Abstract:
Breast cancer, a prevalent disease with significant mortality rates, often presents treatment challenges due to its complex genetic makeup. This review explores the potential of combining Clustered Regularly Interspaced Short Palindromic Repeats (CRISPR)/CRISPR-associated protein 9 (Cas9) gene knockout strategies with immunotherapeutic approaches to enhance breast cancer treatment. The CRISPR/Cas9 system, renowned for its precision in inducing genetic alterations, can target and eliminate specific cancer cells, thereby minimizing off-target effects. Concurrently, immunotherapy, which leverages the immune system\'s power to combat cancer, has shown promise in treating breast cancer.
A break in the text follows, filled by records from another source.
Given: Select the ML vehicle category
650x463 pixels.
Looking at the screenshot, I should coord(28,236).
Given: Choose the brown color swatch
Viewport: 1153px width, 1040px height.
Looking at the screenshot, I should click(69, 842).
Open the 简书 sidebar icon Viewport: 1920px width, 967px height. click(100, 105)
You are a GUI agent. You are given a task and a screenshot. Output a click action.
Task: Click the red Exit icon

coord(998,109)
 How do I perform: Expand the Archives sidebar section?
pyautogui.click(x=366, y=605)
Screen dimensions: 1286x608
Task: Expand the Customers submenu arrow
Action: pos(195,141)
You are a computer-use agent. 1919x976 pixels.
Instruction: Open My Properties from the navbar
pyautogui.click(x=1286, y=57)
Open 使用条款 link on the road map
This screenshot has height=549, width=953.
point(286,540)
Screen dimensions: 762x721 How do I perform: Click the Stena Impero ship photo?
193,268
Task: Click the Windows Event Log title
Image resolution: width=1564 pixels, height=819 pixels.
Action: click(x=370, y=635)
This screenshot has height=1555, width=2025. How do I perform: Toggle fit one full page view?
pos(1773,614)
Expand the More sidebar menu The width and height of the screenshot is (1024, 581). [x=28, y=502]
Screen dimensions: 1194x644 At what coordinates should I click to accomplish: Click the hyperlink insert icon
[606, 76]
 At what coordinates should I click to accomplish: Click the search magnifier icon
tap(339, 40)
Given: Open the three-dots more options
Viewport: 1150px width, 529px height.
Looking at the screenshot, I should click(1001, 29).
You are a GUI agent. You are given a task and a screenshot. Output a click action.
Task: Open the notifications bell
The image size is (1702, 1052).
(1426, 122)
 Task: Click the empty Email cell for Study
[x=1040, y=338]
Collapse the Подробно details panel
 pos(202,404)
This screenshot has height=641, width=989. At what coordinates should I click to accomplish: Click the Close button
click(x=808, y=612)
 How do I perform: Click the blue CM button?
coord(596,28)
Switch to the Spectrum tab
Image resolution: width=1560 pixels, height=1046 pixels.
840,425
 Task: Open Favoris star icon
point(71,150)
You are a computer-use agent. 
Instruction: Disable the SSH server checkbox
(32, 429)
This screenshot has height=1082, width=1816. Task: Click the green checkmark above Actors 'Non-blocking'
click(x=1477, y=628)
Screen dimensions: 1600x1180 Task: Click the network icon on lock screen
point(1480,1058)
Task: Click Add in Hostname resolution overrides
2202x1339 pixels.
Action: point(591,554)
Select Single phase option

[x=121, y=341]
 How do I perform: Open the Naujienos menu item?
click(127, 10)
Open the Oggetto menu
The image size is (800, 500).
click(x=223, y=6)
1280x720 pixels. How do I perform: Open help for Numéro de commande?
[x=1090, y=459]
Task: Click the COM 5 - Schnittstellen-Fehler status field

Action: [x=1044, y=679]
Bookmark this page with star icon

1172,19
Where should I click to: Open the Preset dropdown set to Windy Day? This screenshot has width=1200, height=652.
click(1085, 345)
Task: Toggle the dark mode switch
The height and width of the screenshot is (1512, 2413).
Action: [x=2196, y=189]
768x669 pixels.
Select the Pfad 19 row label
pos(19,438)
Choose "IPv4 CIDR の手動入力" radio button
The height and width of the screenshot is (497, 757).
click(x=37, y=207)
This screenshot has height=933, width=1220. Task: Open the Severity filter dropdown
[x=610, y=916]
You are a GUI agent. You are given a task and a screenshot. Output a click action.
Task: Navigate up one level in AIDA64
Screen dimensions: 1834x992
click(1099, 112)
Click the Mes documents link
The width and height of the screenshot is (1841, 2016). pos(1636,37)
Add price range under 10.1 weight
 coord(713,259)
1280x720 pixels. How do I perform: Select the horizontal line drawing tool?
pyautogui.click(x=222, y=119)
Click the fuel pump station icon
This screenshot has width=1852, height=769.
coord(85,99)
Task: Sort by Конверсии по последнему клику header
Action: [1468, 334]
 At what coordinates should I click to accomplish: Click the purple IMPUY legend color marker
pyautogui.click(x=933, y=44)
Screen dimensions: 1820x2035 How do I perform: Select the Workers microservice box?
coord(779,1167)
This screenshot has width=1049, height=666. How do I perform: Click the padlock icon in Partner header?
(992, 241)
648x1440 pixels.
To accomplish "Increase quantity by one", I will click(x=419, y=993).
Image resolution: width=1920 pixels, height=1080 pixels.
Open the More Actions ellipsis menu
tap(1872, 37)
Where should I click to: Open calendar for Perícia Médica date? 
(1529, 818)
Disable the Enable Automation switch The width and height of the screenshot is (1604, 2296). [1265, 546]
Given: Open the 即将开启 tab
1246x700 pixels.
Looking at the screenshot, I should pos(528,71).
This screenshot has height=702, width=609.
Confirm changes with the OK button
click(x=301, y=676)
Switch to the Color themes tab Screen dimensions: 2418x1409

By integrating these two strategies, we can potentially augment the effectiveness of immunotherapies by knocking out genes that enable cancer cells to evade the immune system. However, safety considerations, such as off-target effects and immune responses, necessitate careful evaluation. Current research endeavors aim to optimize these strategies and ascertain the most effective methods to stimulate the immune response. This review provides novel insights into the integration of CRISPR/Cas9-mediated knockout strategies and immunotherapy, a promising avenue that could revolutionize breast cancer treatment as our understanding of the immune system\'s interplay with cancer deepens.
摘要:
乳腺癌,一种死亡率很高的流行疾病,由于其复杂的遗传组成,经常提出治疗挑战。这篇综述探讨了将成簇的定期间隔短回文重复(CRISPR)/CRISPR相关蛋白9(Cas9)基因敲除策略与免疫治疗方法相结合以增强乳腺癌治疗的潜力。CRISPR/Cas9系统,以其诱导遗传改变的精确性而闻名,可以靶向并消除特定的癌细胞,从而最小化脱靶效应。同时,免疫疗法,它利用免疫系统的力量来对抗癌症,在治疗乳腺癌方面显示出了希望。通过整合这两种策略,我们可以通过敲除使癌细胞逃避免疫系统的基因来增强免疫疗法的有效性。然而,安全考虑,如脱靶效应和免疫反应,需要仔细评估。当前的研究努力旨在优化这些策略并确定刺激免疫反应的最有效方法。这篇综述为CRISPR/Cas9介导的基因敲除策略和免疫治疗的整合提供了新的见解。随着我们对免疫系统与癌症相互作用的理解加深,这条有希望的途径可能彻底改变乳腺癌治疗。